RECORDS FOR THE TASK -
== Segment start ==
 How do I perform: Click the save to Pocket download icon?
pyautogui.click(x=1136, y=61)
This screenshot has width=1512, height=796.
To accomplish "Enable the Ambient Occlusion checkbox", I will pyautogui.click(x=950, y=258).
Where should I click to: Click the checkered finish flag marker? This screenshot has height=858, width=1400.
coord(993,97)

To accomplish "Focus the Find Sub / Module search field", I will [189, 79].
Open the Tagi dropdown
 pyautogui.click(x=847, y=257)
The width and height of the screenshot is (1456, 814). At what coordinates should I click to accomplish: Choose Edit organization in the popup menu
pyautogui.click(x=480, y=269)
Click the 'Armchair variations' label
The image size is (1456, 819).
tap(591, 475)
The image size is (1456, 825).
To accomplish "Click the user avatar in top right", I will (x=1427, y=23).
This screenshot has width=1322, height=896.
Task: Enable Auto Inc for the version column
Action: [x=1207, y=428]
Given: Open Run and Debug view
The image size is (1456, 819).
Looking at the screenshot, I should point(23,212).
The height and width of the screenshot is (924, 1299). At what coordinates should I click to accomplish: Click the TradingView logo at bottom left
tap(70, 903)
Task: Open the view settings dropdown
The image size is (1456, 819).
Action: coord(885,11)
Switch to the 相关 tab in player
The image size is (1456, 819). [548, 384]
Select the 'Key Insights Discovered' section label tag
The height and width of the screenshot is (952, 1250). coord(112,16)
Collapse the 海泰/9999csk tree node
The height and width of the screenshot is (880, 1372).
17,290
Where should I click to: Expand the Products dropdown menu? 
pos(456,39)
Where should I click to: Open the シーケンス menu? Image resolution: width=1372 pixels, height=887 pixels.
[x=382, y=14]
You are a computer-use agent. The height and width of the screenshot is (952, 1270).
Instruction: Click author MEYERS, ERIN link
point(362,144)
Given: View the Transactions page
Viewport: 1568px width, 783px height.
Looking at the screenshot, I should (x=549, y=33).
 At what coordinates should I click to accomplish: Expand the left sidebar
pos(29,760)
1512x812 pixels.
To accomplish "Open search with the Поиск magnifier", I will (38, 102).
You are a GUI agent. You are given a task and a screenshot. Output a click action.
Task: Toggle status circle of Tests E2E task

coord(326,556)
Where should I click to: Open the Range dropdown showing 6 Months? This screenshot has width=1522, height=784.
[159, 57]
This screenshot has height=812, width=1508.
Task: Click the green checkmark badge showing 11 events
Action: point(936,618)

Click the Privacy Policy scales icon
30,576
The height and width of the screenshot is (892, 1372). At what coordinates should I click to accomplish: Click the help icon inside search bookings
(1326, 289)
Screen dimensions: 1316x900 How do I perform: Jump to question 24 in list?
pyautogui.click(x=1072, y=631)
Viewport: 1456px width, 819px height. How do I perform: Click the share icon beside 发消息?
== Segment end ==
WHAT THE TASK REQUIRES - Give the data again. Keep every line identical.

ANSWER BELOW -
 How do I perform: Click the save to Pocket download icon?
pyautogui.click(x=1136, y=61)
This screenshot has width=1512, height=796.
To accomplish "Enable the Ambient Occlusion checkbox", I will pyautogui.click(x=950, y=258).
Where should I click to: Click the checkered finish flag marker? This screenshot has height=858, width=1400.
coord(993,97)

To accomplish "Focus the Find Sub / Module search field", I will [189, 79].
Open the Tagi dropdown
 pyautogui.click(x=847, y=257)
The width and height of the screenshot is (1456, 814). At what coordinates should I click to accomplish: Choose Edit organization in the popup menu
pyautogui.click(x=480, y=269)
Click the 'Armchair variations' label
The image size is (1456, 819).
tap(591, 475)
The image size is (1456, 825).
To accomplish "Click the user avatar in top right", I will (x=1427, y=23).
This screenshot has width=1322, height=896.
Task: Enable Auto Inc for the version column
Action: [x=1207, y=428]
Given: Open Run and Debug view
The image size is (1456, 819).
Looking at the screenshot, I should point(23,212).
The height and width of the screenshot is (924, 1299). At what coordinates should I click to accomplish: Click the TradingView logo at bottom left
tap(70, 903)
Task: Open the view settings dropdown
The image size is (1456, 819).
Action: coord(885,11)
Switch to the 相关 tab in player
The image size is (1456, 819). [548, 384]
Select the 'Key Insights Discovered' section label tag
The height and width of the screenshot is (952, 1250). coord(112,16)
Collapse the 海泰/9999csk tree node
The height and width of the screenshot is (880, 1372).
17,290
Where should I click to: Expand the Products dropdown menu? 
pos(456,39)
Where should I click to: Open the シーケンス menu? Image resolution: width=1372 pixels, height=887 pixels.
[x=382, y=14]
You are a computer-use agent. The height and width of the screenshot is (952, 1270).
Instruction: Click author MEYERS, ERIN link
point(362,144)
Given: View the Transactions page
Viewport: 1568px width, 783px height.
Looking at the screenshot, I should (x=549, y=33).
 At what coordinates should I click to accomplish: Expand the left sidebar
pos(29,760)
1512x812 pixels.
To accomplish "Open search with the Поиск magnifier", I will (38, 102).
You are a GUI agent. You are given a task and a screenshot. Output a click action.
Task: Toggle status circle of Tests E2E task

coord(326,556)
Where should I click to: Open the Range dropdown showing 6 Months? This screenshot has width=1522, height=784.
[159, 57]
This screenshot has height=812, width=1508.
Task: Click the green checkmark badge showing 11 events
Action: point(936,618)

Click the Privacy Policy scales icon
30,576
The height and width of the screenshot is (892, 1372). At what coordinates should I click to accomplish: Click the help icon inside search bookings
(1326, 289)
Screen dimensions: 1316x900 How do I perform: Jump to question 24 in list?
pyautogui.click(x=1072, y=631)
Viewport: 1456px width, 819px height. How do I perform: Click the share icon beside 发消息?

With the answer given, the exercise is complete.